Depth First Search Algorithm and implementation in c++

DFS is the basic tree search technique in which goal,data is searched by moving downward until a leaf,end node, is reached.Then it backtrack and repeat the moving down to leaf process.This process is repeated until the searching data is found.

Algorithm

An algorithm for the depth – first search is the same as that for breadth first search except in the ordering of the nodes.
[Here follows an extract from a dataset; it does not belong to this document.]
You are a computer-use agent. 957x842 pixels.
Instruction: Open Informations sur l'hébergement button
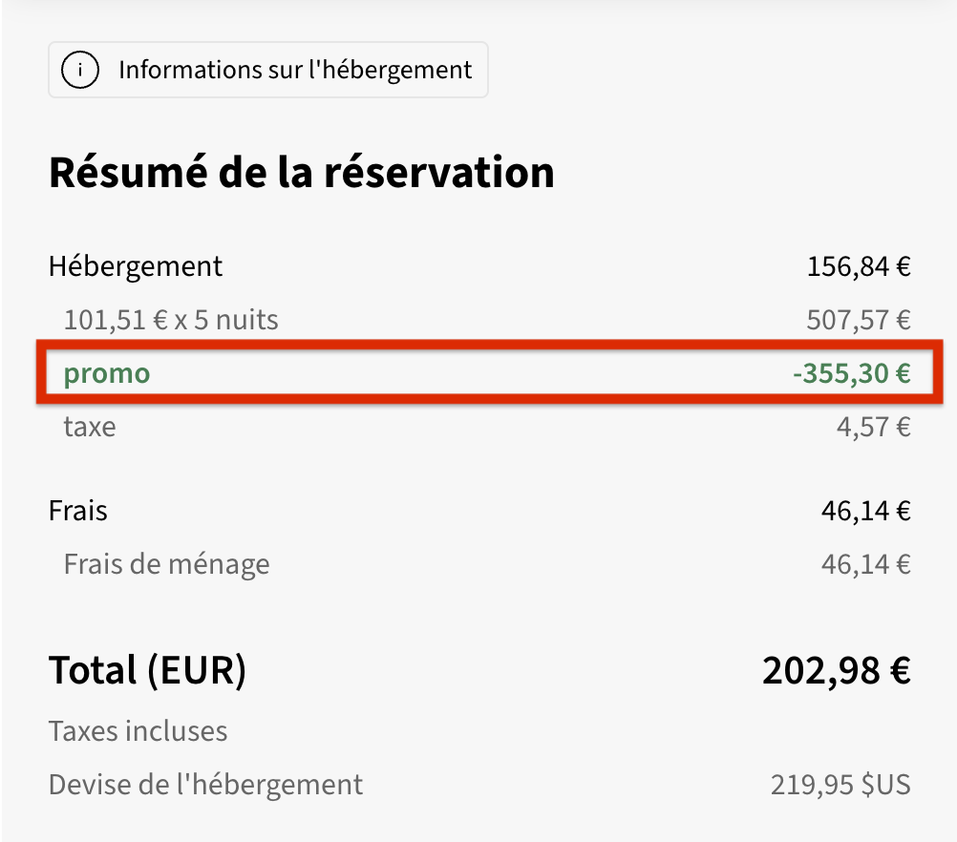click(268, 70)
1. Place the starting node s on the top of the stack.
2. If the stack is empty, return failure and stop.
3. If the element on the stack is goal node g, return success and stop. Otherwise,
4. Remove and expand the first element , and place the children at the top of the stack.
5. Return to step 2.
    
   #include <iostream>

   #include <ctime>

   #include <malloc.h>

   using namespace std;

   struct node{

       int info;

       struct node *next;

   };

    

   class stack{

       struct node *top;

       public:

           stack();

           void push(int);

           int pop();

           bool isEmpty();

           void display();

   };

    

   stack::stack(){

       top = NULL;

   }

    

   void stack::push(int data){

       node *p;

       if((p=(node*)malloc(sizeof(node)))==NULL){

           cout<<"Memory Exhausted";

           exit(0);

       }

       p = new node;

       p->info = data;

       p->next = NULL;

       if(top!=NULL){

           p->next = top;

       }

       top = p;

   }

    

   int stack::pop(){

       struct node *temp;

       int value;

       if(top==NULL){

           cout<<"\nThe stack is Empty"<<endl;

       }else{

           temp = top;

           top = top->next;

           value = temp->info;

           delete temp;

       }

       return value;

   }

    

   bool stack::isEmpty(){

       return (top == NULL);

   }

    

   void stack::display(){

       struct node *p = top;

       if(top==NULL){

           cout<<"\nNothing to Display\n";

       }else{

           cout<<"\nThe contents of Stack\n";

           while(p!=NULL){

               cout<<p->info<<endl;

               p = p->next;

           }

       }

   }

    

   class Graph {

       private:

           int n;

           int **A;

       public:

           Graph(int size = 2);

           ~Graph();

           bool isConnected(int, int);

           void addEdge(int x, int y);

           void DFS(int , int);

   };

    

   Graph::Graph(int size) {

       int i, j;

       if (size < 2) n = 2;

       else n = size;

       A = new int*[n];

       for (i = 0; i < n; ++i)

           A[i] = new int[n];

       for (i = 0; i < n; ++i)

           for (j = 0; j < n; ++j)

               A[i][j] = 0;

   }

    

   Graph::~Graph() {

       for (int i = 0; i < n; ++i)

       delete [] A[i];

       delete [] A;

   }

    

   bool Graph::isConnected(int x, int y) {

       return (A[x-1][y-1] == 1);

   }

    

   void Graph::addEdge(int x, int y) {

       A[x-1][y-1] = A[y-1][x-1] = 1;

   }

    

   void Graph::DFS(int x, int required){

       stack s;

       bool *visited = new bool[n+1];

       int i;

       for(i = 0; i <= n; i++)

           visited[i] = false;

       s.push(x);

       visited[x] = true;

       if(x == required) return;

       cout << "Depth first Search starting from vertex ";

       cout << x << " : " << endl;

       while(!s.isEmpty()){

           int k = s.pop();

           if(x == required) break;

           cout<<k<<" ";

           for (i = n; i >= 0 ; --i)

               if (isConnected(k, i) && !visited[i]) {

                   s.push(i);

                   visited[i] = true;

               }

       }

       cout<<endl;

       delete [] visited;

   }

    

   int main(){

       Graph g(8);

       g.addEdge(1, 2); g.addEdge(1, 3); g.addEdge(1, 4);

       g.addEdge(2, 5); g.addEdge(2, 6); g.addEdge(4, 7);

       g.addEdge(4, 8);

       g.DFS(1, 4);

       return 0;

   }